Passage given
==================================================

ContentMine / ami

Apache License 2.0
13 stars 14 forks source link

ami2-regex ERROR org.xmlcml.ami2.plugins.MatcherResult #21

Open chreman opened 9 years ago

chreman commented 9 years ago

The regex.xml looks like this (after the example here)

<compoundRegex title="dinosaurfood">
<regex weight="1.0" fields="food pre word post">((.{1,50})([Ff]ood)(.{1,50}))</regex>
<regex weight="1.0" fields="sustentation pre word post">((.{1,50})([Ss]ustentation)(.{1,50}))</regex>
</compoundRegex>

errors look like this: - groupList is len 6, fieldList is len 4

548519 [main] ERROR org.xmlcml.ami2.plugins.MatcherResult  - groupList (6; [a significant episode in the evolution of terrestrial biotas (125–80 Ma) in which the taxonomic div, ersification of angiosperms and the resulting new food resources spurred co-evolutionary radiations of, ersification of angiosperms and the resulting new , food,  resources spurred co-evolutionary radiations of, insects and some terrestrial vertebrates (e.g., herbivorous dinosaurs; Lloyd et al. 2008). Wilson e]) does not match fieldList (4;[food, pre, word, post])
556129 [main] ERROR org.xmlcml.ami2.plugins.MatcherResult  - groupList (6; [medium-sized and large individuals, indicates important niche partitioning between these carnivorou, s dinosaurs. The top predators at the acme of the food chain were represented by three large theropods,, s dinosaurs. The top predators at the acme of the , food,  chain were represented by three large theropods,, Lourinhanosaurus, Ceratosaurus and Allosaurus, and a very large form, Torvosaurus, functionally and]) does not match fieldList (4;[food, pre, word, post])

==================================================

Stored data
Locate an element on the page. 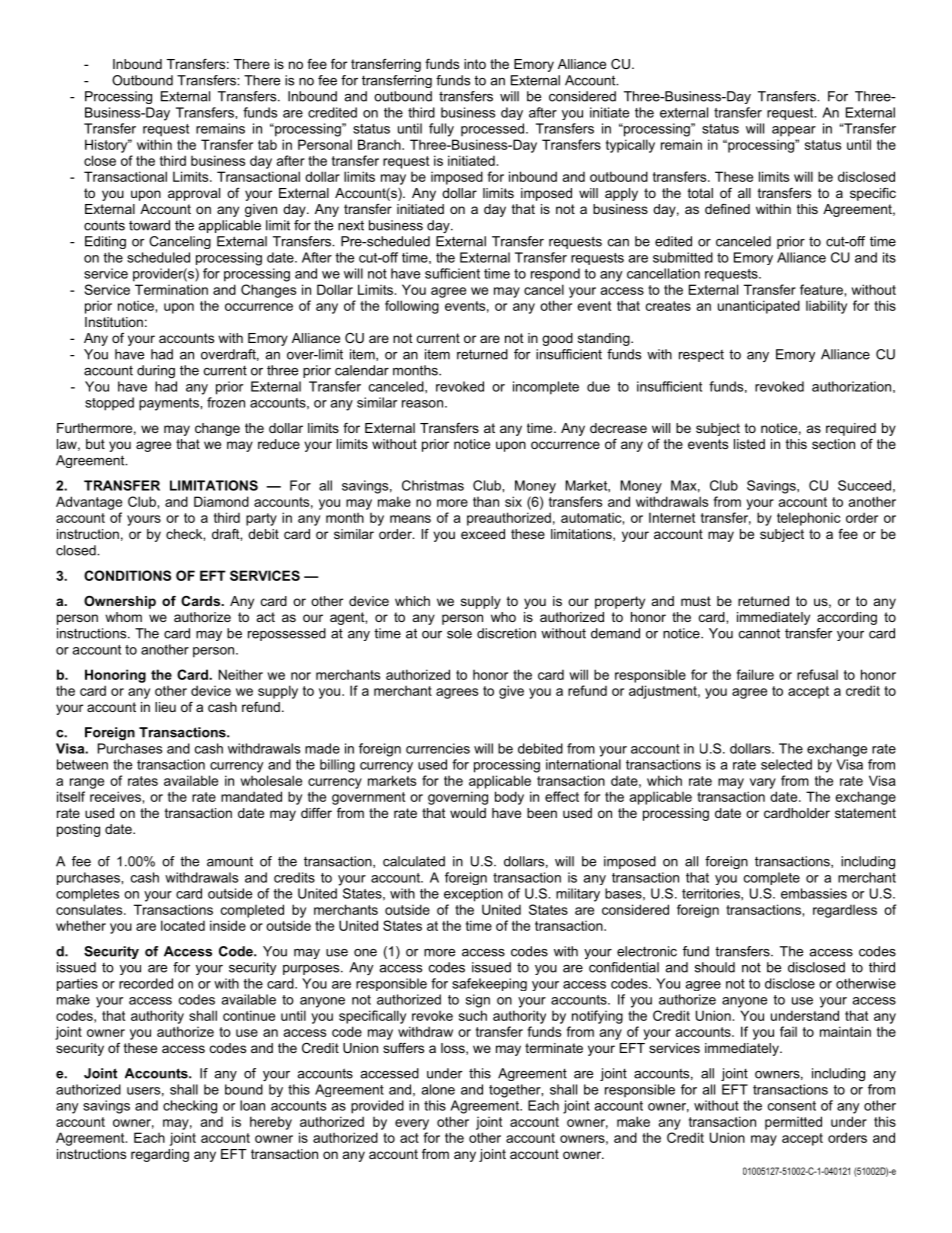  appear is located at coordinates (794, 131).
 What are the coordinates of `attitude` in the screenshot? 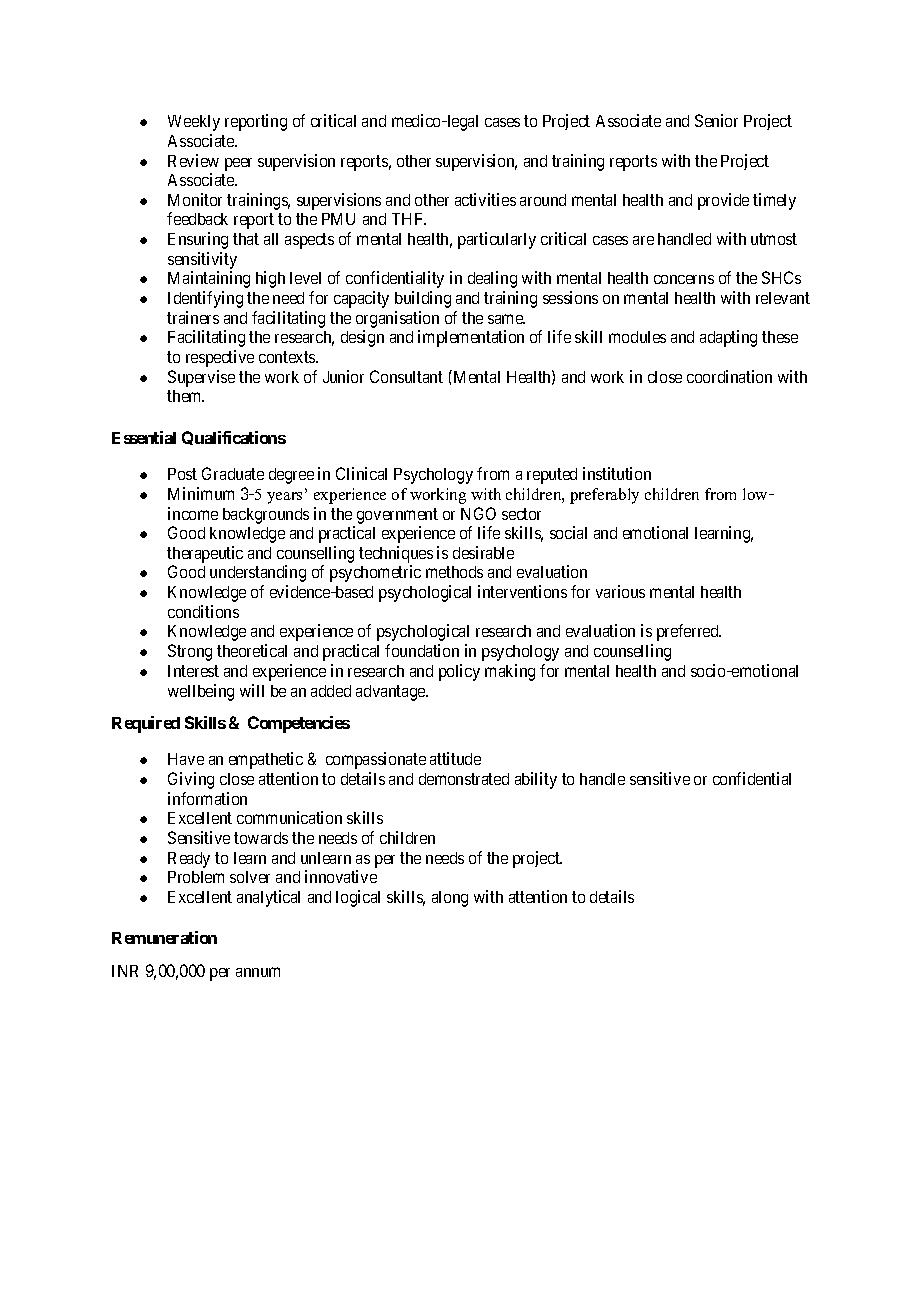 It's located at (455, 758).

==================================================

Exercise requirements
a: Reproduce part of the ami2-regex issue thread, beginning at the words "548519 [main] ERROR" and stopping after the words "e]) does not match fieldList (4;[food, pre, word, post])".
b: In the ami2-regex issue thread, what lengths are reported for groupList and fieldList?
c: Resume the ami2-regex issue thread, picking up after its final line.

Results by task
a:
548519 [main] ERROR org.xmlcml.ami2.plugins.MatcherResult  - groupList (6; [a significant episode in the evolution of terrestrial biotas (125–80 Ma) in which the taxonomic div, ersification of angiosperms and the resulting new food resources spurred co-evolutionary radiations of, ersification of angiosperms and the resulting new , food,  resources spurred co-evolutionary radiations of, insects and some terrestrial vertebrates (e.g., herbivorous dinosaurs; Lloyd et al. 2008). Wilson e]) does not match fieldList (4;[food, pre, word, post])

b: groupList has a length of 6, and fieldList has a length of 4.

c:
572041 [main] ERROR org.xmlcml.ami2.plugins.MatcherResult  - groupList (6; [With a minimum length of 612 mm, the maxilla of Torvosaurus gurneyi pertains to a very large indivi, dual positioned at the apex of the food chain in the Late Jurassic ecosystem of Iberia., dual positioned at the apex of the , food,  chain in the Late Jurassic ecosystem of Iberia., The maxilla occupies 52% ( Allosaurus) to 61% ( Yangchuanosaurus) of the skull length in the larges]) does not match fieldList (4;[food, pre, word, post])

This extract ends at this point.